Bez wątpienia niesfinalizowany zakup stoczni w Szczecinie i Gdyni może przypominać "Baśnie tysiąca i jednej nocy" o magicznym tytule "W poszukiwaniu trzystu osiemdziesięciu i jednego miliona". Czas na wpłatę pieniędzy minął, a wciąż tak naprawdę nie wiadomo nawet, kim był tajemniczy kontrahent z Kataru.
- Jakim sposobem, jaką drogą się to odbędzie - to jest drugorzędne, i czy w tym mitycznym terminie 31 sierpnia.

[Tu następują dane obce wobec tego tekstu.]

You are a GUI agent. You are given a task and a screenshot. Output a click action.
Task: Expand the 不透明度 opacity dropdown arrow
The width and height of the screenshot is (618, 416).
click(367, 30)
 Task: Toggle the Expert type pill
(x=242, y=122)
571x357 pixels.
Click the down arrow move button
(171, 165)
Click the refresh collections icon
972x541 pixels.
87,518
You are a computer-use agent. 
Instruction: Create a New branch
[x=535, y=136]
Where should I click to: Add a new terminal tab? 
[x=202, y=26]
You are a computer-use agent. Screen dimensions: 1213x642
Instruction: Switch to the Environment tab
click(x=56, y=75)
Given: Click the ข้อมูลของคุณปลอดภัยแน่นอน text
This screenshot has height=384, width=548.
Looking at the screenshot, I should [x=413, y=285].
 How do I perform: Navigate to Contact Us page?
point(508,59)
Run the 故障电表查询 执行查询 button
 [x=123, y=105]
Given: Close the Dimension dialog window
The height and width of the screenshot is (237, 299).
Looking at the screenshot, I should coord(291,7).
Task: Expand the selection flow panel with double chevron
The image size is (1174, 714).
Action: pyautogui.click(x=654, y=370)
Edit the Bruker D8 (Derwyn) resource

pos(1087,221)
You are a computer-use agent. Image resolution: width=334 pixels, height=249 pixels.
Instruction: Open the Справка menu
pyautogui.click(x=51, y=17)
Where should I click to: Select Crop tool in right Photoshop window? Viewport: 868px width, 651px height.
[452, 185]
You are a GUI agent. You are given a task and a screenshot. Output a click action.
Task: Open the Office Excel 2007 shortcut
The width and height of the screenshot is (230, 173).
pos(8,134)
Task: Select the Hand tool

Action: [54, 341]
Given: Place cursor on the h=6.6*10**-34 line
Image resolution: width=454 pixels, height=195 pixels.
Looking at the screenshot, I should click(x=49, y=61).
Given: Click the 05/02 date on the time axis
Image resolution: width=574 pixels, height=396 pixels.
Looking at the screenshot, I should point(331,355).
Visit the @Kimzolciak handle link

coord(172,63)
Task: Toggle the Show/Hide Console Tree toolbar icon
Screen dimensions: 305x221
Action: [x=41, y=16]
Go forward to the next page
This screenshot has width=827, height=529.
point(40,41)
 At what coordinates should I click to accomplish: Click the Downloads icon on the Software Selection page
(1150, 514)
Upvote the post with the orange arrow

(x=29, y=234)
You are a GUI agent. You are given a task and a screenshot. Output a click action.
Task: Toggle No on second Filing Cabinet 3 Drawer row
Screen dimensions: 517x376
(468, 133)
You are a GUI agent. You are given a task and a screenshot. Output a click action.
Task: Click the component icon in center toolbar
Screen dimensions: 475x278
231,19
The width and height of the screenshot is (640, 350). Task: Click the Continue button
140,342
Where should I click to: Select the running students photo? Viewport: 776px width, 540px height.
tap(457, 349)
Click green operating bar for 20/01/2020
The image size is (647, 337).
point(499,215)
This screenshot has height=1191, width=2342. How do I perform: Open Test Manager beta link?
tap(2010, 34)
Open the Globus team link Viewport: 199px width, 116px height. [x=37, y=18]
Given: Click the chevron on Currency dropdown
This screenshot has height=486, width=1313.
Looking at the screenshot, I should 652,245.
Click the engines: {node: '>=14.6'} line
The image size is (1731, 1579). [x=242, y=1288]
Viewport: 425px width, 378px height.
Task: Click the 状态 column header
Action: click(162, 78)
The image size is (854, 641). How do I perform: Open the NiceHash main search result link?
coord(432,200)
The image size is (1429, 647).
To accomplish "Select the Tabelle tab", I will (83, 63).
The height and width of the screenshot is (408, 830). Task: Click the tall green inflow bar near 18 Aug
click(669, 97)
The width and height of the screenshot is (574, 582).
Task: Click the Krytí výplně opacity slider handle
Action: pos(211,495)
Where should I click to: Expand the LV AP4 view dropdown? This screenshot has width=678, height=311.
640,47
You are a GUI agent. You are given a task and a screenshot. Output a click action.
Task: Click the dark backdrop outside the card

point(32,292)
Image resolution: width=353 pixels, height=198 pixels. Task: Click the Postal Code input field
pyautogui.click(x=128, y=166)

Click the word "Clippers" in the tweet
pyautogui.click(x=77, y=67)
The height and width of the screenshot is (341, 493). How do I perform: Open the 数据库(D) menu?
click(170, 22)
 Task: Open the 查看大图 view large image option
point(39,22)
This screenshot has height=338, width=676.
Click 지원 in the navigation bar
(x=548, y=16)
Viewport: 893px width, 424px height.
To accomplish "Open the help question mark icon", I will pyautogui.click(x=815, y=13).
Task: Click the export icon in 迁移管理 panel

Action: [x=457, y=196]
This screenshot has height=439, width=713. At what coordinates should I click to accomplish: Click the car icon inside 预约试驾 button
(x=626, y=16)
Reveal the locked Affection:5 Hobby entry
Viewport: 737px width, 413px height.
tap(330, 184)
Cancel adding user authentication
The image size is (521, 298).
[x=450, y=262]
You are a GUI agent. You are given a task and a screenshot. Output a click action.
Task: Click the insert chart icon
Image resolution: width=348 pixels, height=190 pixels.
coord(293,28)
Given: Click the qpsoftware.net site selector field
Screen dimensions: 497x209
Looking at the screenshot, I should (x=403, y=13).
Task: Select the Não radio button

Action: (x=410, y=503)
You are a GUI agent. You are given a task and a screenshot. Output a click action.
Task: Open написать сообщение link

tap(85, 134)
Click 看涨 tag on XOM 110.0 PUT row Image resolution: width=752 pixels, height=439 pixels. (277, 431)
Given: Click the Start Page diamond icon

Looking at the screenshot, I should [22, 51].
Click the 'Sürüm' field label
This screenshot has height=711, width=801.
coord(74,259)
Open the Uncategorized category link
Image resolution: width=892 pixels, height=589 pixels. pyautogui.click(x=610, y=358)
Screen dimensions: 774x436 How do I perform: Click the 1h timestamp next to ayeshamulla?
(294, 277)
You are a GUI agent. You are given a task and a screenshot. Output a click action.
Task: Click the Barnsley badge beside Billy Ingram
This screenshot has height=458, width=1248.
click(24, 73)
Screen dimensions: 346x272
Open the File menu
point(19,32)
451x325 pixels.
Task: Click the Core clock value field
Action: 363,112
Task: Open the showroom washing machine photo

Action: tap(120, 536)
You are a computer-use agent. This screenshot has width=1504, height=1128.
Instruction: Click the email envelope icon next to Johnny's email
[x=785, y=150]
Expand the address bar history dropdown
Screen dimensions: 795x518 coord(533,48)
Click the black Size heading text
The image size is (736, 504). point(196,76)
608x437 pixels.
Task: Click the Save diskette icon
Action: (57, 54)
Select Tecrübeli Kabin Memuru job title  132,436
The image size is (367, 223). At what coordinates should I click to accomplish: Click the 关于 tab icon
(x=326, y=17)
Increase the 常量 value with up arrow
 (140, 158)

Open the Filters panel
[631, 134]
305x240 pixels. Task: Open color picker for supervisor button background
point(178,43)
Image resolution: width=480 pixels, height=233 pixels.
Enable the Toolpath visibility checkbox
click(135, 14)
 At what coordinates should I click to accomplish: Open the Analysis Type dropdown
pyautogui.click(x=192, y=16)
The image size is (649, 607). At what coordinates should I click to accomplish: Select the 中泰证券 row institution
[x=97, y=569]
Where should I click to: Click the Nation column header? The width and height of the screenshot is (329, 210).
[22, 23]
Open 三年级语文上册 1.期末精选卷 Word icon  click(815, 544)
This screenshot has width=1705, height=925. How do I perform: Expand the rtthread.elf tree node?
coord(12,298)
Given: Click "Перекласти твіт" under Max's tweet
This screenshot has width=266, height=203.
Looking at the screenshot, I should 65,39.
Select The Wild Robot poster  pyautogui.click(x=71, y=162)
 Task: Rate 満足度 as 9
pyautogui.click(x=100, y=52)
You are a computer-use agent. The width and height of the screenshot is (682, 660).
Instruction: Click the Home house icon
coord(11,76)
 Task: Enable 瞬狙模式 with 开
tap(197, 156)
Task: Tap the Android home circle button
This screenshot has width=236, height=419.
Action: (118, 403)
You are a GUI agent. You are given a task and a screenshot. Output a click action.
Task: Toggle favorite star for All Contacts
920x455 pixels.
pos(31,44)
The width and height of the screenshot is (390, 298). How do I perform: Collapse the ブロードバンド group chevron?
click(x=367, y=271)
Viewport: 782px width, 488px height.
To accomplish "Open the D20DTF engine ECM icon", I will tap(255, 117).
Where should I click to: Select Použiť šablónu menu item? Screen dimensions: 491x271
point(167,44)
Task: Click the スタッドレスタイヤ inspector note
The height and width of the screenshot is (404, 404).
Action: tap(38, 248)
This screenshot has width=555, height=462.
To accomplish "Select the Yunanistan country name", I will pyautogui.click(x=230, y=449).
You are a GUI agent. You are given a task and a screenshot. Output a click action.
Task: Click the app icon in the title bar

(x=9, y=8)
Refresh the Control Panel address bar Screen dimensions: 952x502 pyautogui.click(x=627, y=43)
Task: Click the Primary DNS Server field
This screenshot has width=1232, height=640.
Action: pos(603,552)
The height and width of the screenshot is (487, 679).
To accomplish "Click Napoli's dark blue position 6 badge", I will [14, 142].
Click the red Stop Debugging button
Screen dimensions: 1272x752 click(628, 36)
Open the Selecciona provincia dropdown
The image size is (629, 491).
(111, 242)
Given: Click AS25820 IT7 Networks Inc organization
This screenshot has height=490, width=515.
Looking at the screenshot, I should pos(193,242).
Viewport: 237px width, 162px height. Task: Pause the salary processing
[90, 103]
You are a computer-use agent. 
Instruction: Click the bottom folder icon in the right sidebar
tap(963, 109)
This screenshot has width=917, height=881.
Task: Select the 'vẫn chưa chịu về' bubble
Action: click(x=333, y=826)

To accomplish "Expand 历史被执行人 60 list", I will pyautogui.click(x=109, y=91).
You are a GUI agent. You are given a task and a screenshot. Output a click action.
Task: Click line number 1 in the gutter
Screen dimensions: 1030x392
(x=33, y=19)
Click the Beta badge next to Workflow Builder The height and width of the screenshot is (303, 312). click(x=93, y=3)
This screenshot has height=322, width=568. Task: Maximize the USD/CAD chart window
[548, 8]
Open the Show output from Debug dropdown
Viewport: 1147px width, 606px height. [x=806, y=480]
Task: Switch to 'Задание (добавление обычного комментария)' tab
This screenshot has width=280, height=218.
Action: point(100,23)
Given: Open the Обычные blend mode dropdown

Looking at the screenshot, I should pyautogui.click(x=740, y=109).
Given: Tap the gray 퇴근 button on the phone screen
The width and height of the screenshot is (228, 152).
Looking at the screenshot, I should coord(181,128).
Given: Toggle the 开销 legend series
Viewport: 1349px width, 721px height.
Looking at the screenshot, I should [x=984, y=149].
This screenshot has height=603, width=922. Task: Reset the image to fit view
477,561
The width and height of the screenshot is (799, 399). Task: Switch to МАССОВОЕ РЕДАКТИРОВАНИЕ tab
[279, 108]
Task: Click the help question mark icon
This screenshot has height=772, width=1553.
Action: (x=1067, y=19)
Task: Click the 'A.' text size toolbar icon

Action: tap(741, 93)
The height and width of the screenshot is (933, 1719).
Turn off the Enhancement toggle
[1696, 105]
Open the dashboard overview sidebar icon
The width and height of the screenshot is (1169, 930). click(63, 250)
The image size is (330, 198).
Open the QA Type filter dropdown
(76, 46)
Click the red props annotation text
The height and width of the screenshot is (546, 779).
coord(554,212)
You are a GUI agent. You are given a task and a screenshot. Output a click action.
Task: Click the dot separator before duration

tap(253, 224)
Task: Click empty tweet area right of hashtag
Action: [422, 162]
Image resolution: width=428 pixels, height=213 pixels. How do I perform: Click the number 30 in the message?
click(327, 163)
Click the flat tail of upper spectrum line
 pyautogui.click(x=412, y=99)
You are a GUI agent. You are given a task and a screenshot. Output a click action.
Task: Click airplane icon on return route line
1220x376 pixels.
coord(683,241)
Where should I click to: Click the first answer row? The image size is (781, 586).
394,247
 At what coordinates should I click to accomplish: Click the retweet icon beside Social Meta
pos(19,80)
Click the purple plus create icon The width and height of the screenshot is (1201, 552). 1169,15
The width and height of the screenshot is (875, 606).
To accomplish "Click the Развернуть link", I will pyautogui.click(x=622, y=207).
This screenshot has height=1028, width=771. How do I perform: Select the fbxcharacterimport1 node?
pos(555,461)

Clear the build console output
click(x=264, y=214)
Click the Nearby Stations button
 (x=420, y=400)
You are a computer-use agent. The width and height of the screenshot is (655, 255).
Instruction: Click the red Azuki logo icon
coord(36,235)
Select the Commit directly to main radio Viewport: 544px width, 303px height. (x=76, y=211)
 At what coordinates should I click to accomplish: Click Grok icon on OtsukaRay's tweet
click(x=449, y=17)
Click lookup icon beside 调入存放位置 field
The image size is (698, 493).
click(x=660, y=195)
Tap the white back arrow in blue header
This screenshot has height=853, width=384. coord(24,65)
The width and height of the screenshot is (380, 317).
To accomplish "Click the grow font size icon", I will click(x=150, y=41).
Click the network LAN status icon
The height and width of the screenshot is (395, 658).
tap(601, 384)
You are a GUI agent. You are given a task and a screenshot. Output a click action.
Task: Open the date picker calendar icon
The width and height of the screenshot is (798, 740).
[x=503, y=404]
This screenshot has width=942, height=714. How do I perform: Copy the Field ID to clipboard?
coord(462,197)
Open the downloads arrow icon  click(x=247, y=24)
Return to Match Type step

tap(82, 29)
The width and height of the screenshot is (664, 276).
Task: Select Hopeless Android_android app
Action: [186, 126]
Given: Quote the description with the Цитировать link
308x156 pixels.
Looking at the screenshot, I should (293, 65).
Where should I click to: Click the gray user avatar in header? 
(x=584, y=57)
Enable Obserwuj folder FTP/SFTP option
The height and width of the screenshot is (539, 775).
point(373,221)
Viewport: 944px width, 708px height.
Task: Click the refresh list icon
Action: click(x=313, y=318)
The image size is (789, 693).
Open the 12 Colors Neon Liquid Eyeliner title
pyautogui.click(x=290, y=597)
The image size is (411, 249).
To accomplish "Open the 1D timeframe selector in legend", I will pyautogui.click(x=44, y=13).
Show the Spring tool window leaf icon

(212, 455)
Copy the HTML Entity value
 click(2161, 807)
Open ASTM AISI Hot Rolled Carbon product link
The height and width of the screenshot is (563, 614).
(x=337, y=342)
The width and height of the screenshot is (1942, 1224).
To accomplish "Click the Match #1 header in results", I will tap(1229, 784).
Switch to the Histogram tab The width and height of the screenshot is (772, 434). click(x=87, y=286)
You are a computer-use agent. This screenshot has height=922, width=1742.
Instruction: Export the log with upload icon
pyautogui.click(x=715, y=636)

Ważne, żeby pan minister doprowadził projekt do końca i wierzę, że tak się właśnie stanie - mówi z iskierką nadziei Paweł Graś, rzecznik rządu.
Głęboka wiara jest teraz niezwykle ważna, bo przybysze z dalekich krajów raz już mieli postawić kropkę nad i. Jednak nastąpił spodziewany zwrot akcji. - Inwestor, który ubiegał się o majątek stoczni nie dokonał zapłaty. To nie jest oczywiście dobra informacja - ogłosił Aleksander Grad, Minister Skarbu Państwa.
Ramadam na drodze do przejęcia stoczni
Pojawiły się głosy, że brak happy endu w sfinalizowaniu transakcji wynika z niewystarczającej ilości czasu i z przypadającego w tym czasie ramadanu. - Cała ta transakcja była od początku elementem doraźnego działania - uważa Krzysztof Płomiński, były ambasador w Iraku i Arabii Saudyjskiej.
Wyjątkowo bogaty
Wciąż nawet nie wiadomo, kim był tajemniczy inwestor. Kluczowa informacja, jaka się pojawiła to Katar, kraj w Zatoce Perskiej. Mieszka w nim dwa razy mniej ludzi niż w Warszawie. Jest jednak wyjątkowo bogaty. - Na tą niewielką społeczność spływa co roku ponad 65 mld dolarów wpływów - mówi Płomiński.
Pojawiła się też informacja, że rzekomy inwestor w ostatnim czasie nabył za 5 mln dolarów udziały w Porsche. Dlaczego do fabryki samochodów nie miałby dodać fabryki statków - zastanawiają się stoczniowcy i wciąż liczą, że to jednak w ręce bogatych Katarczyków trafią polskie stocznie.